## 任务 1
根据MySQL子查询文本，第二个 explain 中父查询对表 a 的结果为 "type: ALL"、"key: NULL"。请用一至三句话说明该文本给出的原因。
## 任务 2
请判断下列陈述是否与MySQL子查询文本相符。每项回答"是"或"否"，并原样引用文本中起决定作用的字句。
(a) 第一个 explain 中，子查询对表 c 的访问类型为 unique_subquery。
(b) 第二个 explain 中，父查询使用了索引 idx_uid。
(c) 第一条 select 语句的执行耗时为 1.61 秒。
## 任务 3
请续写MySQL子查询文本，从其最后一行之后写起。

## 给定文本

+ + +

2.如果list是一个子查询，满足 1)父查询是覆盖索引查询 2)过滤性够好父查询用的上索引
mysql> explain select count(uid) from a where uid in (select id from c)\G
*************************** 1. row ***************************
id: 1
select_type: PRIMARY
table: a
type: index
possible_keys: NULL
key: idx_uid
key_len: 4
ref: NULL
rows: 500101
Extra: Using where; Using index
*************************** 2. row ***************************
id: 2
select_type: DEPENDENT SUBQUERY
table: c
type: unique_subquery
possible_keys: PRIMARY
key: PRIMARY
key_len: 4
ref: func
rows: 1
Extra: Using index
2 rows in set (0.00 sec)

mysql> select sql_no_cache count(uid) from a where uid in (select id from c);
+------------+
| count(uid) |
+------------+
| 5000 |
+------------+
1 row in set (1.61 sec)

2.如果list是一个子查询，不满足 1)父查询是覆盖索引查询 2)过滤性够好父查询用不上索引
mysql> explain select count(time) from a where uid in (select id from c)\G
*************************** 1. row ***************************
id: 1
select_type: PRIMARY
table: a
type: ALL
possible_keys: NULL
key: NULL
key_len: NULL
ref: NULL
rows: 500101
Extra: Using where
*************************** 2. row ***************************
id: 2
select_type: DEPENDENT SUBQUERY
table: c
type: unique_subquery
possible_keys: PRIMARY
key: PRIMARY
key_len: 4
ref: func
rows: 1
Extra: Using index
2 rows in set (0.00 sec)

+ + +

## 原始资料
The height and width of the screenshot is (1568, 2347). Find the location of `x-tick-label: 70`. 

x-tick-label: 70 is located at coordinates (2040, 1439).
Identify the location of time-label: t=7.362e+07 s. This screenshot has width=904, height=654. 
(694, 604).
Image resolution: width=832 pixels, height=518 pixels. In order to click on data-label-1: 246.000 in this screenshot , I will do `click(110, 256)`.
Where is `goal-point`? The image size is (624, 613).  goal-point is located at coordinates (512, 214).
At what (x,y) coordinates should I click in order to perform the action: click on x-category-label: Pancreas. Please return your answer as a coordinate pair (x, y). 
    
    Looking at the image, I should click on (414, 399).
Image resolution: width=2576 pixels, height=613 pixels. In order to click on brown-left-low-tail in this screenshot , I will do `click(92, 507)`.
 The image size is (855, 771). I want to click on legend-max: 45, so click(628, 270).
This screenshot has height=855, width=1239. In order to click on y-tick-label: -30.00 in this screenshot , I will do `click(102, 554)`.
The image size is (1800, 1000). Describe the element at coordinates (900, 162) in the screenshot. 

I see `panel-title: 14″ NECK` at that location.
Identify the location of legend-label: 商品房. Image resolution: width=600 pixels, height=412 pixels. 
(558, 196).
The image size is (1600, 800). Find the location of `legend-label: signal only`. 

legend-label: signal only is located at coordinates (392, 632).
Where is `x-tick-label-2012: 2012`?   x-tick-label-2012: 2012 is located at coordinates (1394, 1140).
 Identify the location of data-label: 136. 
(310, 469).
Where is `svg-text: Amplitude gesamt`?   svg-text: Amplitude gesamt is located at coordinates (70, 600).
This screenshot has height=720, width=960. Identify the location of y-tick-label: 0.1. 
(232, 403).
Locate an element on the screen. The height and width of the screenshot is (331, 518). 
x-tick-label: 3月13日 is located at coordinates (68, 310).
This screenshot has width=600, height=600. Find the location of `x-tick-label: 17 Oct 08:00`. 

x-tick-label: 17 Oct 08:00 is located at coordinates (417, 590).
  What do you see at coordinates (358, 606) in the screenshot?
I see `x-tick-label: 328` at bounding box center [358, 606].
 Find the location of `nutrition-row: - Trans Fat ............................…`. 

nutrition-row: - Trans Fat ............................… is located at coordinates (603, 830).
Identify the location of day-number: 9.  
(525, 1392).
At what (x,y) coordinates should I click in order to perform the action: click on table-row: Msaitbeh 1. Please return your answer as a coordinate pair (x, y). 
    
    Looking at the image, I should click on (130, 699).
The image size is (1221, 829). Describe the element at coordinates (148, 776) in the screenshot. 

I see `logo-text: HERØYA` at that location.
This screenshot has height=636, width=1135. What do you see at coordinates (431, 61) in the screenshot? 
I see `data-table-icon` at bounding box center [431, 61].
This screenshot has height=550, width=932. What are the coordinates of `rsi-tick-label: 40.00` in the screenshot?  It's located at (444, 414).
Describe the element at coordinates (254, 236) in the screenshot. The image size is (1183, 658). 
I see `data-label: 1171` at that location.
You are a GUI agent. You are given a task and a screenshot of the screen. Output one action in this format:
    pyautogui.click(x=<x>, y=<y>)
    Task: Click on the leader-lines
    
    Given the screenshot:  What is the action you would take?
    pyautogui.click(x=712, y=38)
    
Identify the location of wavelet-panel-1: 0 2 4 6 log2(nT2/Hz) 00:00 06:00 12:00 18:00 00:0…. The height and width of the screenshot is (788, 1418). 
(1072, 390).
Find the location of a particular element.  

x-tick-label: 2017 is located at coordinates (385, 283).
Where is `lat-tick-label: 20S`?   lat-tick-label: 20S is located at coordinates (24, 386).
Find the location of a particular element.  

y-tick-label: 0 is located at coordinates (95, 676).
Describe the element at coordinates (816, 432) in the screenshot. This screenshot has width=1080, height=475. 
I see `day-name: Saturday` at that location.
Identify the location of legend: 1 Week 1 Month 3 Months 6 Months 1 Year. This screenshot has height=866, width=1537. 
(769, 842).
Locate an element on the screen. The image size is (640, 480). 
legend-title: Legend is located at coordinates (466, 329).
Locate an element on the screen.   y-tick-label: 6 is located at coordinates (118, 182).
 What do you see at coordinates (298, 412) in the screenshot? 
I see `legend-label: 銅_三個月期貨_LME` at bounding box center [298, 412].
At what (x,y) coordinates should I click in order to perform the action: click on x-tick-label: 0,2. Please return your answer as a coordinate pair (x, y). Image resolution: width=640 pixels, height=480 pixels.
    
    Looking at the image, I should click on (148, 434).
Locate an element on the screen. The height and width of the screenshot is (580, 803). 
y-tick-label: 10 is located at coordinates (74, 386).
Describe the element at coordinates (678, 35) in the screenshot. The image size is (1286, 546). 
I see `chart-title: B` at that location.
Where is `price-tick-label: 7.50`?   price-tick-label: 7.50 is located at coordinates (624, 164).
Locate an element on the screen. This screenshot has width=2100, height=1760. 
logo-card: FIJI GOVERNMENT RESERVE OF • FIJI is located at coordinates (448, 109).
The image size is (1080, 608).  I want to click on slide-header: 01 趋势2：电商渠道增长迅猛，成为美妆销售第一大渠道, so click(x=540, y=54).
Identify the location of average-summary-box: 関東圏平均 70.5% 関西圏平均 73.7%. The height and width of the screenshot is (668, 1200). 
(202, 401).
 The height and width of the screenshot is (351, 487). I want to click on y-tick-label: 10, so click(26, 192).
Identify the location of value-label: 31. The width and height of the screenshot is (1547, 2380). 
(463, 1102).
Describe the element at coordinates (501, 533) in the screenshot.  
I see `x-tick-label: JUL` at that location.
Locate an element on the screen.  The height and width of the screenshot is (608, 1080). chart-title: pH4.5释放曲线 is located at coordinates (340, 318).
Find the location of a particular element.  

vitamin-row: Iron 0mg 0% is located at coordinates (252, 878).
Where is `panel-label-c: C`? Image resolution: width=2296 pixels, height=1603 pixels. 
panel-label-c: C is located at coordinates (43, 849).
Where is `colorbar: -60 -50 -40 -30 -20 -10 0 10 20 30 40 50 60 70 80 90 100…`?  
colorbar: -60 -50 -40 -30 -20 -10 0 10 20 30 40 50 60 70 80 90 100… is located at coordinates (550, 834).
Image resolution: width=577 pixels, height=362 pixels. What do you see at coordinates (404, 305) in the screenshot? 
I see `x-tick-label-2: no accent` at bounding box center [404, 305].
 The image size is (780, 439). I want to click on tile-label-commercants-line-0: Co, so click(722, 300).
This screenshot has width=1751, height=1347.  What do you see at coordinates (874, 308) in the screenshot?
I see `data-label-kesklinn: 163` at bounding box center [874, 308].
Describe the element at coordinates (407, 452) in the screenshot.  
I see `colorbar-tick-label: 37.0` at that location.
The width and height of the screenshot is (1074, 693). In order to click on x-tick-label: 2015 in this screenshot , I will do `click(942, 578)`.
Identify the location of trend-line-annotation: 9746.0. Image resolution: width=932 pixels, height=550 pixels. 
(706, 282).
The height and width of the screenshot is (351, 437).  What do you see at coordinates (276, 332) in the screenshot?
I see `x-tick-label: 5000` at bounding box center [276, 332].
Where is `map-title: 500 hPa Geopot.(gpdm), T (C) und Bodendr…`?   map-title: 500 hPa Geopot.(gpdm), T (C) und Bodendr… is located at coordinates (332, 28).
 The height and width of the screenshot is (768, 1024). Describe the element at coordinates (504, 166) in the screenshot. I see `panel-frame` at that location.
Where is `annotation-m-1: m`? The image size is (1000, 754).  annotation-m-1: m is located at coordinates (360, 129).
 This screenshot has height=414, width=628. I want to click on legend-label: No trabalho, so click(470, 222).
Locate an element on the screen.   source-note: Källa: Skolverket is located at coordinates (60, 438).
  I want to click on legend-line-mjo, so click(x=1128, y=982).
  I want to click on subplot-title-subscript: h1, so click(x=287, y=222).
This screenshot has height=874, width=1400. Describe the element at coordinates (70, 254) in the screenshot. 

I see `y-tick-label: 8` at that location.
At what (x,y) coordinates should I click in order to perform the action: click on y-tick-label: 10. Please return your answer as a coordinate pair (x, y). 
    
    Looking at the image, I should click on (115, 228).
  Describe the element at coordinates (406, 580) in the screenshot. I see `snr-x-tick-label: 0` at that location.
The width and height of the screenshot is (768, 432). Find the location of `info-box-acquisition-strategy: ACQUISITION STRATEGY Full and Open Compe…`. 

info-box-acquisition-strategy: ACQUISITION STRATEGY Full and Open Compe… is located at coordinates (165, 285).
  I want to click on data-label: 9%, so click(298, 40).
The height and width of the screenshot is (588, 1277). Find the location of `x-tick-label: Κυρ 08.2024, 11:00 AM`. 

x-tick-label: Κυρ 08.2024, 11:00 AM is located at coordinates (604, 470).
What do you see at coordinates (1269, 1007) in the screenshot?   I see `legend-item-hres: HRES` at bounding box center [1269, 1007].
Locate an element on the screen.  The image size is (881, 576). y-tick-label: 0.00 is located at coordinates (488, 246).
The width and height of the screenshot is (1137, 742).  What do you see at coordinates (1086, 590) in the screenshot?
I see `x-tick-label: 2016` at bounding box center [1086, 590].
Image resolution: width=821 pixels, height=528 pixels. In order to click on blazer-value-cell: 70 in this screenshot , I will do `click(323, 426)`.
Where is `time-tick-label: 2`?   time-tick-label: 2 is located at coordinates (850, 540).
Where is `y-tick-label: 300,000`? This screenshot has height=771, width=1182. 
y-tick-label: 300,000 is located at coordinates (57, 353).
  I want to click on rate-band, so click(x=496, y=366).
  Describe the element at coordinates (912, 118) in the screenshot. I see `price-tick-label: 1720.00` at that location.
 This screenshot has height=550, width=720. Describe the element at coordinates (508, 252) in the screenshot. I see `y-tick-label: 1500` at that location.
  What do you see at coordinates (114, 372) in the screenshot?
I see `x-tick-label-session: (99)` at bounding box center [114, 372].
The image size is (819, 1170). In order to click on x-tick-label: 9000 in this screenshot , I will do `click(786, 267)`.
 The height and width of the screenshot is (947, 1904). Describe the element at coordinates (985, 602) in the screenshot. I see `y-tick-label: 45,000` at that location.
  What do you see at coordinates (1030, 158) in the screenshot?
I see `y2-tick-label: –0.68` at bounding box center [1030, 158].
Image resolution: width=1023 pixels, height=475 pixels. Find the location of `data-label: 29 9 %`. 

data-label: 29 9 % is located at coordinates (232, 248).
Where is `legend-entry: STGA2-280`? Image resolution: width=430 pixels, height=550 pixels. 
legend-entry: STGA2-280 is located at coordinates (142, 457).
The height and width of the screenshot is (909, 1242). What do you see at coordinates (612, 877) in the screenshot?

+ + +

## 作答区 1
第二种情况不满足"父查询是覆盖索引查询"和"过滤性够好"这两个条件。因此父查询用不上索引，对表 a 的访问类型为 ALL，key 为 NULL。

## 作答区 2
(a) 是，"type: unique_subquery"
(b) 否，"key: NULL"
(c) 是，"1 row in set (1.61 sec)"

## 作答区 3
mysql> select sql_no_cache count(time) from a where uid in (select id from c);
+-------------+
| count(time) |
+-------------+
| 5000 |
+-------------+
1 row in set (1.68 sec)

napoleonu

2012-03-05 10:42:19 +08:00

@Tianpu @lepture @lenmore @toothpaste

测试看来，如果in(list)中list是一个子查询，不管父查询有没有用上索引，效果都很差。

lepture

2012-03-05 11:24:29 +08:00

@napoleonu 怎么能再来个子查询呢？嵌套自然会慢。这个不能说明in的效率。

napoleonu

2012-03-05 11:53:00 +08:00

@lepture 你看下顶楼是怎么写的。

lepture

2012-03-05 12:10:30 +08:00

@napoleonu sorry 。那他怎么都快不了了。

toothpaste

2012-03-05 12:51:32 +08:00

@napoleonu 谢谢！

Tianpu

2012-03-05 17:06:32 +08:00

@napoleonu 感谢我也动手测试了下

我使用的是确定的序列

测试20个字段的列

table test:
key unique
valuea
valueb

select * from `test` where `key` in (a,b,c,d,....);
3.3秒

select * from `test` where `key` in (a,b,c,d,....);
8.9秒

如果完全分解开来
select * from `test` where `key`='a';
select * from `test` where `key`='b';
select * from `test` where `key`='c';
select * from `test` where `key`='d';
...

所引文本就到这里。